Logical StrCmpLogicalW changes in Vista

by Michael S. Kaplan, published on 2006/10/01 03:01 -04:00, original URI: http://blogs.msdn.com/b/michkap/archive/2006/10/01/778990.aspx


I mentioned yesterday in StrCmp for humans? It's in there! that some change happened in the behavior of StrCmpLogicalW in Vista. I thought I'd explain what the change is....

So let's say you had the following list of files:

My File.txt
My File (4).txt
My File (5).txt
My File (10).txt
My File (200).txt
My File (3000).txt

In the CMD shell, the order is:

My File (10).txt
My File (200).txt
My File (3000).txt
My File (4).txt
My File (5).txt
My File.txt

while it is obvious that the vast majority of non geeks would prefer the first order -- the original basis of the change the led to what I described in What is up with number sorting?

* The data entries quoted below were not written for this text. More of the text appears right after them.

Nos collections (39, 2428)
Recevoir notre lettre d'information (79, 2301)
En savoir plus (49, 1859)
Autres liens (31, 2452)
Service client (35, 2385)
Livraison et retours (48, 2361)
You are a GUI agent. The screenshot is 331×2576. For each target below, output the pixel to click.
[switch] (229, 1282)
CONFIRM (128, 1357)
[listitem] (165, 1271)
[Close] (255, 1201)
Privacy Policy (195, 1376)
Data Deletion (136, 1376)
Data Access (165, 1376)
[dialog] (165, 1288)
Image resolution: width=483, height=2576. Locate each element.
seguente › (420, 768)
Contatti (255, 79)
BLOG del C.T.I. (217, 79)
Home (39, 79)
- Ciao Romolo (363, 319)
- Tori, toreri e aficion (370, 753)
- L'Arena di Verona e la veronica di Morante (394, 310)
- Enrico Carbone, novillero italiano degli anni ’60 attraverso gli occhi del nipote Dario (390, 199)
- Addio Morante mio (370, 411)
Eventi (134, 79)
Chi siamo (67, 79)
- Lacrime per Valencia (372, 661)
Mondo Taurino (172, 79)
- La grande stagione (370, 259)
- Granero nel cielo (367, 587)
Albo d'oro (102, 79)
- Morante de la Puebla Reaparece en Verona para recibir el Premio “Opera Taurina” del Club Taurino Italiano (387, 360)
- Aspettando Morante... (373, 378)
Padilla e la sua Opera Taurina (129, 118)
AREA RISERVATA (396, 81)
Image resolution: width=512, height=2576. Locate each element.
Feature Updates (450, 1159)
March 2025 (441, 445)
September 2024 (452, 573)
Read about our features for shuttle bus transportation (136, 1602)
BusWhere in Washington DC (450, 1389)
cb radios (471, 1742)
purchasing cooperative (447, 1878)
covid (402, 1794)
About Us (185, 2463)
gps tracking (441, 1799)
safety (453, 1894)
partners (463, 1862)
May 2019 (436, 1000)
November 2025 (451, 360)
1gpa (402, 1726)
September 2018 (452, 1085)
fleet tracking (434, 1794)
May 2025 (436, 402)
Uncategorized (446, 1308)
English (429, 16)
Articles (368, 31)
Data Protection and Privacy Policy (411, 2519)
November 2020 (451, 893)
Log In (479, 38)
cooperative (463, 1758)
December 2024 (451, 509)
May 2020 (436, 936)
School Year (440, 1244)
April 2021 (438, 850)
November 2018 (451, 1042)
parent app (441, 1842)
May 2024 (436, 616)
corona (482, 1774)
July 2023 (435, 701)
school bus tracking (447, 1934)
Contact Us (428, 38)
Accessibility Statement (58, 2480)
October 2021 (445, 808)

Unfortunately, in XP and Server 2003, the order that StrCmpLogicalW was creating was

My File (4).txt
My File (5).txt
My File (10).txt
My File (200).txt
My File (3000).txt
My File.txt

The reasons why would be obvious, given that SPACE is a symbol (see I need my SPACE, symbolically speaking for more information on that), and the lightest one, at that -- so that comparing U+0020 to U+002e will always have U+0020 come first, and thus you see this undesired order.

Now note that the default is to hide file extensions, in which case everything would look correct:

My File
My File (4)
My File (5)
My File (10)
My File (200)
My File (3000)

but punishing people for wanting to see the extension seems like a bad idea, all the way around.

(I know I am opening myself up for an onslaught of people who hate that default, but that really cannot be helped, sorry!)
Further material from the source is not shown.